Combining our equations into state space form gives: $$ M(x) = \begin{bmatrix} 1 & 0 & 0 \\ 0 & (m_t + m_w)r^2 + I_w & m_tr\frac{L}{2}\cos(\theta) \\ 0 & m_tr\frac{L}{2}\cos(\theta) & m_t\frac{L}{2}^2 + I_t \end{bmatrix}$$ $$ F(x) = \begin{bmatrix} \dot\theta \\ -b_{ground} \dot\omega + b_{drive}(\dot\theta - \dot\omega)+m_tr\frac{L}{2} \dot\theta^2\sin(\theta) \\ -b_{drive}(\dot\theta - \dot\omega) + m_tg\frac{L}{2}\sin(\theta) \end{bmatrix}$$ $$u = \begin{bmatrix}0 & \tau & -\tau\end{bmatrix}^T$$ From here, we can integrate our system, to see if our equations of motion work. I wrote a simple python script to integrate our system. I took a lot of ‘inspiration’ for my integration from a blog post on N-Body Orbit Simulation, found here: The Cyber Omelette, I think this is one of the best explanations of rk4 integration I’ve ever stumbled across. Using this, I created the following function:

def rk4_int_nl_static(dt, xn):
    """
    Fourth order runge-kutta state space integration
    Params are numpy matrices. Note: No input
    """
    # acceleration at the start of the timestep
    k1 = dt * np.matmul(m_inv_mat_func(xn), f_mat_func(xn))
    # acceleration 0.5 timesteps (dt *= 0.5)
    k2 = dt * np.matmul(m_inv_mat_func(xn + k1 / 2), f_mat_func(xn + k1 / 2))
    # acceleration at dt *= 0.5, under the acceleration of k2
    k3 = dt * np.matmul(m_inv_mat_func(xn + k2 / 2), f_mat_func(xn + k2 / 2))
    # acceleration at dt *= 1 under acceleration k3
    k4 = dt * np.matmul(m_inv_mat_func(xn + k3), f_mat_func(xn + k3))

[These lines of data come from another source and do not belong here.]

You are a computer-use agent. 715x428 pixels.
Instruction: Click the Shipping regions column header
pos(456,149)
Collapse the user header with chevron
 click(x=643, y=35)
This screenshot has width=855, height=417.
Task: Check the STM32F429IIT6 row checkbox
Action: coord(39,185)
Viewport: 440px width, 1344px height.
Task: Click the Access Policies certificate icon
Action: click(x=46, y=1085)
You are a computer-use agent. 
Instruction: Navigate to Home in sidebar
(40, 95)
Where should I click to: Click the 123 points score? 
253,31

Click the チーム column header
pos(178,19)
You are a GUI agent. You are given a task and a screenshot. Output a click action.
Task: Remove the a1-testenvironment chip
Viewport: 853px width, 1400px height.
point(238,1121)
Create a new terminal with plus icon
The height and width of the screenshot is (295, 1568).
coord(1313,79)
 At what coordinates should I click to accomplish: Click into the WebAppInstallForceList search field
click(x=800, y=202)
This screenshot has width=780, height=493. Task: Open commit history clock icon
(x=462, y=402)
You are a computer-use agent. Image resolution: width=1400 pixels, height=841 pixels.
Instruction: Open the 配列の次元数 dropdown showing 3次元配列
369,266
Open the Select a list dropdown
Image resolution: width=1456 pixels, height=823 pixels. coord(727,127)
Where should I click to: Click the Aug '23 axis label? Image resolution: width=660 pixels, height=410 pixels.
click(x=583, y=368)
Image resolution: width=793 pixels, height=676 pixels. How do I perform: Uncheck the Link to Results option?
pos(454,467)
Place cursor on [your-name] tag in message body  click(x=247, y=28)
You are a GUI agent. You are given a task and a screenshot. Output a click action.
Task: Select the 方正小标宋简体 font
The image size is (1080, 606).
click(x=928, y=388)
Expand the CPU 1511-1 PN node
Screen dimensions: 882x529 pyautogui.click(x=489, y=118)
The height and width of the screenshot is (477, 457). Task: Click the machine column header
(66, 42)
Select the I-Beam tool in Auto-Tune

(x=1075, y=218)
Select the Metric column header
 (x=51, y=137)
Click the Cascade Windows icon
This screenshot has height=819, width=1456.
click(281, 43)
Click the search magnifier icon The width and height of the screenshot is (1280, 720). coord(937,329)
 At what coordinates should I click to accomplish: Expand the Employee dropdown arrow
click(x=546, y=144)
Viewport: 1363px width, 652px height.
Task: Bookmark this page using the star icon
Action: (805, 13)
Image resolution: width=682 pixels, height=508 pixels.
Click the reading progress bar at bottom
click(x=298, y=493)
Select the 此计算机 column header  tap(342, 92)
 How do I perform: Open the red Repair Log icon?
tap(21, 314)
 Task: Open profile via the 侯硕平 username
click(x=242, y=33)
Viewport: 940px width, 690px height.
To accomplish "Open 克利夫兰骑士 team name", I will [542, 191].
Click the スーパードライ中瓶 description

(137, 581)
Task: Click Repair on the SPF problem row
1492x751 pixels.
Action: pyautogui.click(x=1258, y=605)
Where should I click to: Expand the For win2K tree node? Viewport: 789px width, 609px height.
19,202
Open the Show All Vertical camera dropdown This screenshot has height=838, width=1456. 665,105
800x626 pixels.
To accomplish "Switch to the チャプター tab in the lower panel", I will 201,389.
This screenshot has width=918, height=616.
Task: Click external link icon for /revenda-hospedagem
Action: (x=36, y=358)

    return xn + (k1 + (2 * k2) + (2 * k3) + k4) / 6

m_inv_mat_func() returns the inverse of the M matrix given xn, and f_mat_func() similarly returns the F matrix given xn. this allows me to visualise the behavior of the system under just gravity. During my undergrad, I learned a very good trick for verifying that your equations of motion are correct. It’s all in the potential and kinetic energies, if your losses are zero, the total energy should remain constant. A simple plot is a great way of confirming this.

With these plots, we can observe the exchange of potential and kinetic energy in the periodic motion denoted by $\theta$. The effects of our damping value, $b$ can also be seen, with the gradual reduction of the total energy in the system. It’s safe to say that our system is behaving as expected, so our equations are probably correct. Throughout the build, we will be re-visiting these equations to ensure the other elements of the system obey the constraints we’re contending with. I think the value of good visualisation would be difficult to overstate, there is so much value to be gained from getting a good understanding of how your system is behaving.

At the start of this post, I mentioned that I had set an additional goal of investigating at least one new thing in each field. For this post, at least two thirds of the total time I spent on getting this post done was spent attempting to create a new type of 3d plot of the system. There a a million and one phase portraits across the Internet of the inverted pendulum, but I had an idea for something I hadn’t seen before. I thought I may be able to somehow combine plots of the potential energy, overlayed with the phase portrait and acceleration across the state space to create a 3d plot that would encapsulate the behavior of the system in a novel way. I think I got kind of close, but I ran into so many issues with getting matplotlib’s 3d quiver to look decent. I tried all kinds of things! Eventually, I decided I would just accept what I have, finish this post, and perhaps I’ll come back to it at some point in the future to try and improve it. I seriously considered just pretending I didn’t even try to create it, but I think it would have been disingenuous to do so. Failure is part of the !!FUN!!, I may as well just get comfortable with it.

And with that, we’re done (for now) with the analysis! The next stage of the build is designing the chassis, which I am very excited to begin working through. I think you’re really going to enjoy some of the things I have lined up! Until next time.